Por favor passem-na uns aos outros. Provavelmente será a única
mensagem deste género que alguma vez virão a receber.
Como não sei que quantidade de informações vou ser capaz
de transmitir, vou começar com os itens mais importantes, aqueles que
serão de maior ajuda para a vossa compreensão sobre o destino do
vosso mundo. A energia tem sido o princípio organizador ou direi
antes, desorganizador? deste século. Na verdade, numa
retrospectiva histórica, terei que dizer que a energia foi também
o princípio organizador dos séculos XIX e XX. No século
XIX as pessoas descobriram novas fontes de energia o carvão, e
depois o petróleo , e a seguir inventaram toda a espécie de
novas tecnologias para utilizar esta energia recém-descoberta.
Transportes, indústria, agricultura, iluminação,
aquecimento tudo foi revolucionado, e os resultados entranharam-se na
vida de toda a gente no mundo industrializado. Todos se tornaram extremamente
dependentes dos novos inventos; da comida importada, fertilizada quimicamente;
das drogas terapêuticas sintetizadas quimicamente e produzidas a partir
do combustível fóssil; da própria ideia do crescimento
perpétuo (afinal de contas, era sempre possível produzir mais
energia para alimentar mais transportes e indústrias não
era?). Bom, mas se os séculos XIX e XX representaram a subida da curva
de crescimento, este último século representa a descida dessa
curva o fosso. Deveria ter sido perfeitamente óbvio para todos
que as fontes de energia em que se confiava não eram
inesgotáveis. O que é verdade é que este pensamento nunca
criou raízes. Suponho que as pessoas tendem normalmente a habituar-se a
um certo estilo de vida, e com a continuação não pensam
muito nisso. Ainda hoje isto acontece. Os jovens de hoje nunca conheceram um
mundo diferente; consideram como certo o nosso modo de viver revirando o
lixo dos restos da civilização industrial à procura do que
possa ser utilizado de imediato como se fosse assim que as pessoas
sempre viveram, como se fosse assim que nós devamos viver. É por
isso que eu sempre me senti atraído pela história, para poder
obter uma certa perspectiva sobre as sociedades humanas à medida que
elas mudam através dos tempos.
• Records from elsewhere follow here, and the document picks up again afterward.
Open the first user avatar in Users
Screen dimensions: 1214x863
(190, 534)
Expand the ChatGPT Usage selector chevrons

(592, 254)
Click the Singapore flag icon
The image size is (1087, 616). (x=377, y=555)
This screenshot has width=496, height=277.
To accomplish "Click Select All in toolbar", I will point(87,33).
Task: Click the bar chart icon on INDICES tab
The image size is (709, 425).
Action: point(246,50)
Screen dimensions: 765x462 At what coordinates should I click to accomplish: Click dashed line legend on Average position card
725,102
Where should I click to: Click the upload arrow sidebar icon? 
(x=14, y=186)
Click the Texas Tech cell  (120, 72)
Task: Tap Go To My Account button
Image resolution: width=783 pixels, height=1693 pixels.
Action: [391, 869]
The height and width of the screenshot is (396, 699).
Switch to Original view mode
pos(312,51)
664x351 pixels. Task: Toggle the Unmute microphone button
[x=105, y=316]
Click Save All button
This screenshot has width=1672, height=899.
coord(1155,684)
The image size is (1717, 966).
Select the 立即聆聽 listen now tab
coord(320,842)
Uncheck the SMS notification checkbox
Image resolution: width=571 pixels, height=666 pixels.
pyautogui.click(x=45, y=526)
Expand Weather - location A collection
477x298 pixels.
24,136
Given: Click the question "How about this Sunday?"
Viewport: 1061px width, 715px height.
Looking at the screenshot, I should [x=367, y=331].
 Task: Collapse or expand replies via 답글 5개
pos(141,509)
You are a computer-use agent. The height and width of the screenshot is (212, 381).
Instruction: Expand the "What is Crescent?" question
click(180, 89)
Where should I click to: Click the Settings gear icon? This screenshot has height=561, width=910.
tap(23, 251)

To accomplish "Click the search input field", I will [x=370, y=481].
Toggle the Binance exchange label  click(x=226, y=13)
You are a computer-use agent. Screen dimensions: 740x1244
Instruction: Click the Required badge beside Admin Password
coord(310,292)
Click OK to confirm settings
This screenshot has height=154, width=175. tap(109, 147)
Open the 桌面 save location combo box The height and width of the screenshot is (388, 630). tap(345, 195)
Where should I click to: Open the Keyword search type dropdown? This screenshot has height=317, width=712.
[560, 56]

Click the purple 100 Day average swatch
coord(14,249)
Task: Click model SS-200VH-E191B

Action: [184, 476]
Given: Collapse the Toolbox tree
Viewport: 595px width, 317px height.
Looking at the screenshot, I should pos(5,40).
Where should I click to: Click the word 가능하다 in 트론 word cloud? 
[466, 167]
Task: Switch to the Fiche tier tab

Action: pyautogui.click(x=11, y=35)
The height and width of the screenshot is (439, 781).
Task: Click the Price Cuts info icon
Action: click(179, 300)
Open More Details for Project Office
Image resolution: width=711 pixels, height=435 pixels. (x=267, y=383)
Mas estou a divagar. Onde é que eu
ia?
Ah, sim a crise da energia. Bom, tudo começou por volta da
época em que nasci. As pessoas na altura pensavam que ela ia durar
pouco, que era apenas um problema político ou técnico, que em
breve tudo voltaria ao normal. Não pararam para pensar que
normal, no sentido histórico a longo prazo, significava
viver à conta da energia da luz solar e do crescimento vegetativo da
biosfera. De uma forma perversa, pensavam que normal significava
utilizar a energia fóssil como se não existisse o amanhã.
E, penso eu, o amanhã de facto não existia. Não passava
duma expectativa clássica de auto-confirmação.
Ao princípio, a maior parte das pessoas pensava que a escassez podia ser
resolvida com tecnologia. Contudo, fazendo uma retrospectiva, isso
era bastante ridículo. Afinal de contas, as suas aparelhagens modernas
tinham sido inventadas para utilizar uma abundância temporária de
energia. Mas não produzia energia. Claro, havia os reactores nucleares
(credo, aquelas coisas transformaram-se em pesadelos!), mas gastava-se tanta
energia na sua construção e desmantelamento, que a energia que
produziam durante toda a sua vida útil quase não compensava em
termos de energia. O mesmo acontecia com os painéis fotovoltaicos:
parece que nunca ninguém se sentou para calcular quanta energia era
realmente necessária para os fabricar, a começar pelas pastilhas
de silicone produzidas como subprodutos da indústria dos computadores, e
incluindo a construção das próprias
instalações de produção. Em resultado, o fabrico
dos painéis consumia quase tanta energia como aquela que os ditos
painéis geravam durante toda a sua vida útil. Apesar disso ainda
se construíram bastantes e bem gostaria que tivessem sido mais!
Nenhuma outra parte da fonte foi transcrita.